-- TASKS FOR THIS EXERCISE --
1: Reproduce the stretch of the essay below on family and COVID lockdowns from "Unfortunately, the looks" through "once a week.".
2: In the essay below on family and COVID lockdowns, render this sentence in Spanish: "I moved overseas in the middle of the COVID-19 pandemic, August 2020."
3: Pick up the essay below on family and COVID lockdowns after its final sentence and carry it forward.

It took being overseas during COVID lockdowns for me to see how much family means to me


Steven Shaw (second from the right in the back row) learned how much family means to him while in England during a COVID lockdown.

Steven Shaw, Executive Editor

It’s hard to place when I grew to find so much of my identity through family. I’m the second oldest of six kids and remember being a normal, apathetic teenage recluse.  It wasn’t until I moved to England at 19 years old that I realized how much they meant to me.

I moved overseas in the middle of the COVID-19 pandemic, August 2020. At the time, it had looked like restrictions would be lifting and the world was returning to normalcy.

Unfortunately, the looks were deceiving.

Soon after landing and going through a two-week quarantine, the U.K. went into another lockdown. While the husband and wife who hosted me in their flat were nice, they couldn’t provide anything like the warm, full house I was used to in Texas.

The volunteer work I had come to England to do went virtual, and I spent months living with minimal social interactions, only seeing my family through a screen once a week.

-- GIVEN DATA --
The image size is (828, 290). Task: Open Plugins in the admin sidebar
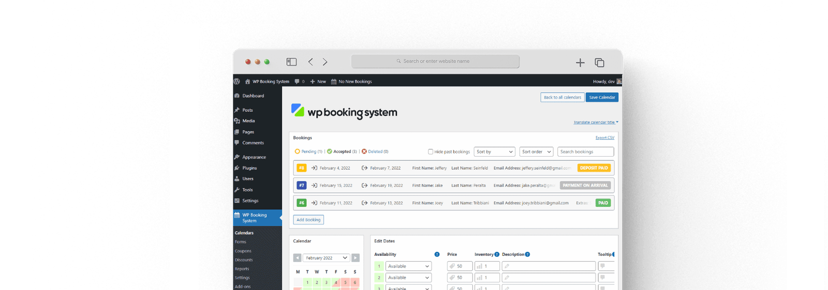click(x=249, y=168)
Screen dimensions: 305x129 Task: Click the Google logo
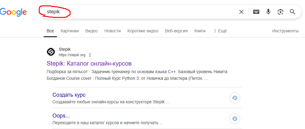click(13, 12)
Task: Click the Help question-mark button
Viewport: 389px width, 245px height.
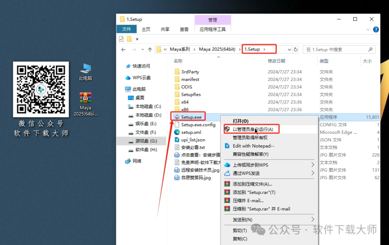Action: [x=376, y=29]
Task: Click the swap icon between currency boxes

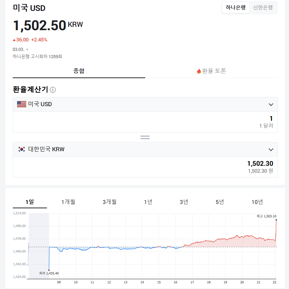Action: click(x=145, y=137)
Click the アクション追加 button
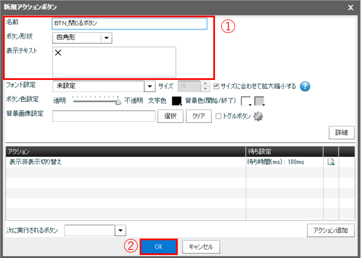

-- ANSWER LIST --
1:
Unfortunately, the looks were deceiving.

Soon after landing and going through a two-week quarantine, the U.K. went into another lockdown. While the husband and wife who hosted me in their flat were nice, they couldn’t provide anything like the warm, full house I was used to in Texas.

The volunteer work I had come to England to do went virtual, and I spent months living with minimal social interactions, only seeing my family through a screen once a week.

2: Me mudé al extranjero en plena pandemia de COVID-19, en agosto de 2020.

3:
At the end of November, the U.K. government announced it was lifting international restrictions for the holidays. I remember the surreal excitement I felt when my dad texted me saying if I wanted to visit home for Christmas, he’d pay for my flights.

December quickly became a daily countdown to my homecoming. I landed in Texas two days before the holiday, having for weeks kept the visit a surprise from the rest of my siblings.

My parents had arranged a giant Christmas box for me to hide in under the tree and, after wrapping me in it, called my siblings into the room. I jumped out as they started to unwrap the mystery present, and hugs and tears quickly followed.

This instant represented a big moment of vulnerability for me. For the first time, I openly, emotionally displayed what my family meant to me.

It was only after a year of homesickness abroad that I was able to appreciate how much healing my family brought and how much joy they could provide. It doesn’t take much, just the occasional dinner at Olive Garden or movie night, to remind me of who I am and where I’ve come from.

Though we’re now all in different stages of life, my siblings grew up in pairs. My older sister and I are in our early twenties, two of my younger sisters are in the midst of their high-school years and my youngest brother and sister still innocently wander through the ages of waning childhood.

It’s not our similarities that make us close, but the continual commitment to keep up with each other. The habit of reminiscing on shared memories, the intentional group-chat joke and the vital birthday dinners at restaurants.

Like I learned in England, family looks like more than just blood, but a consistent connection.